(Data entries)
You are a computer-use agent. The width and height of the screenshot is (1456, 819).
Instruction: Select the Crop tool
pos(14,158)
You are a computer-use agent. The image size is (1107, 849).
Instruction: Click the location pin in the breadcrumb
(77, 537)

* * *

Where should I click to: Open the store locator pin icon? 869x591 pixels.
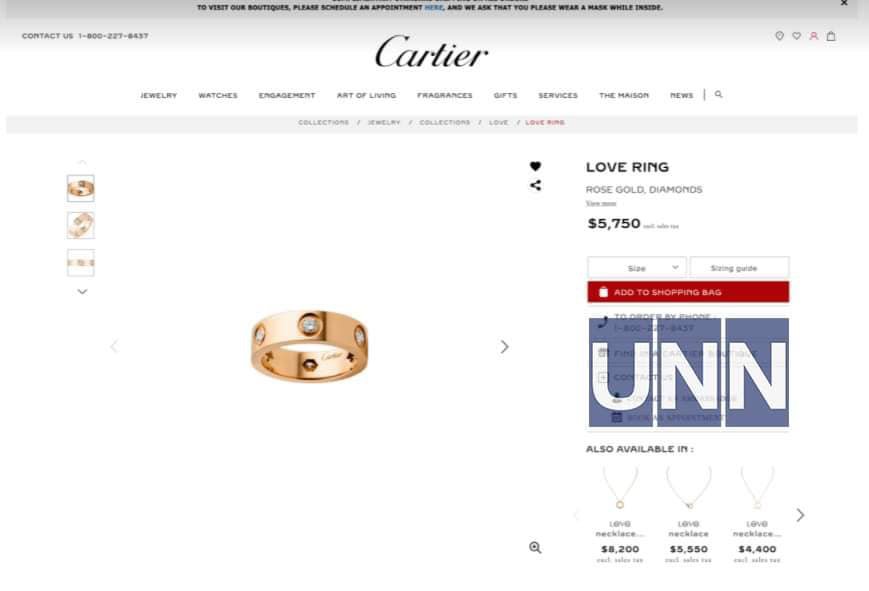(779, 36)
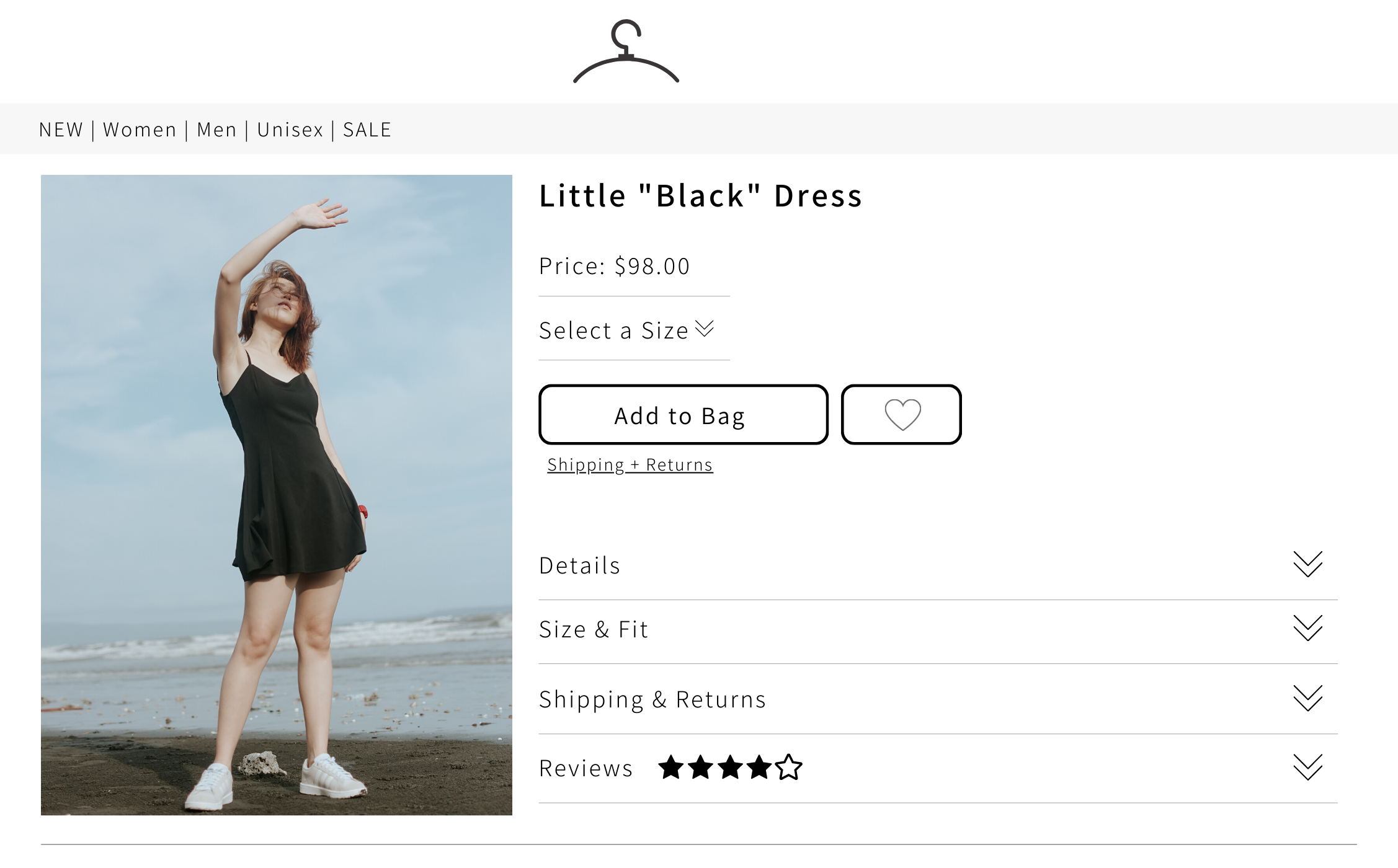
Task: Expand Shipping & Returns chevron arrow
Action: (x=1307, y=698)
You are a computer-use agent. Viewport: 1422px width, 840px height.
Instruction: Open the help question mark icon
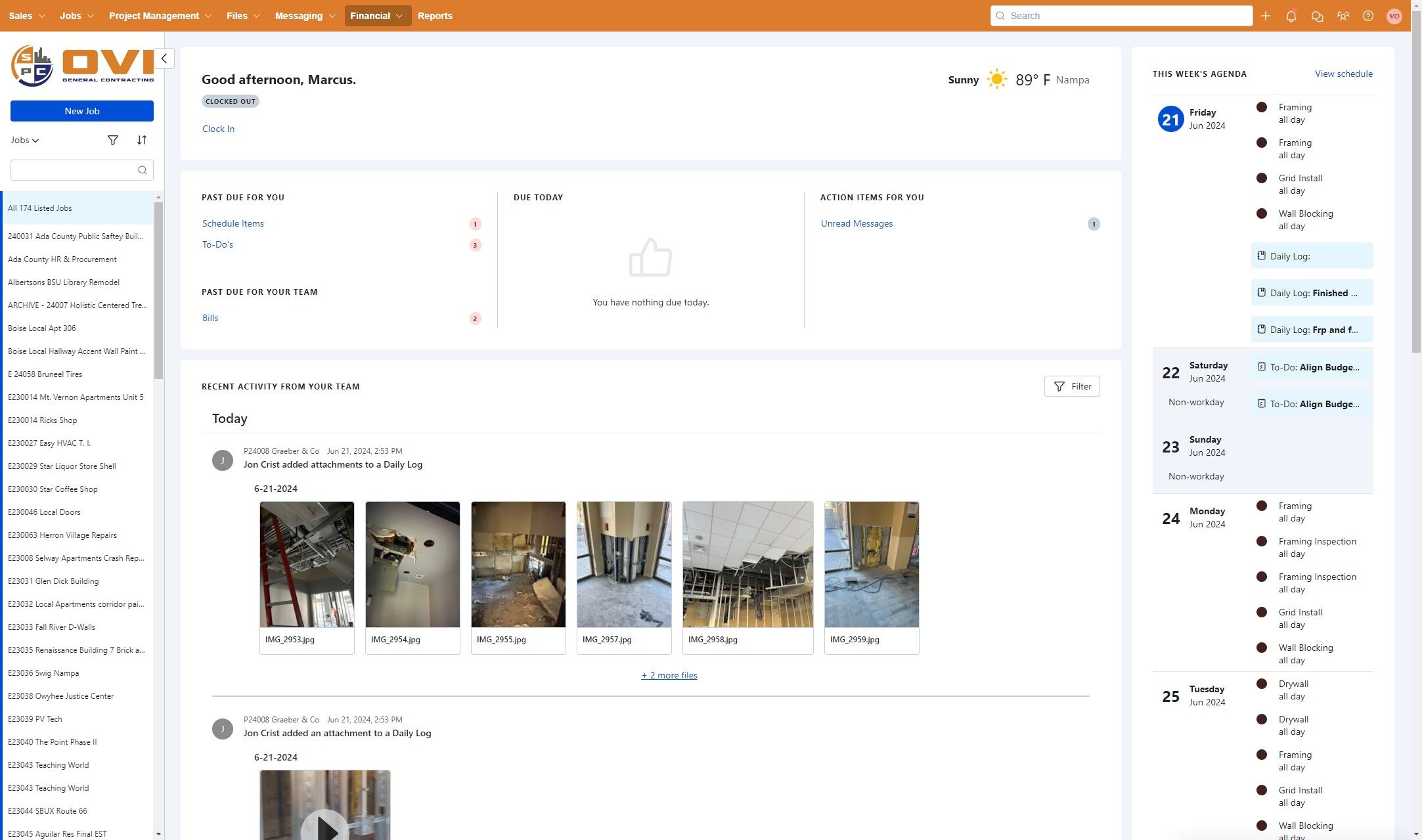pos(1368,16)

**To do**
Express the lines as a JSON list of strings, one string per line with blank lines skipped, starting with the line containing "You are a computer-use agent. Viewport: 1422px" and continuing through the line containing "pos(1368,16)". Leave the pictures out.

**Expected output**
[
  "You are a computer-use agent. Viewport: 1422px width, 840px height.",
  "Instruction: Open the help question mark icon",
  "pos(1368,16)"
]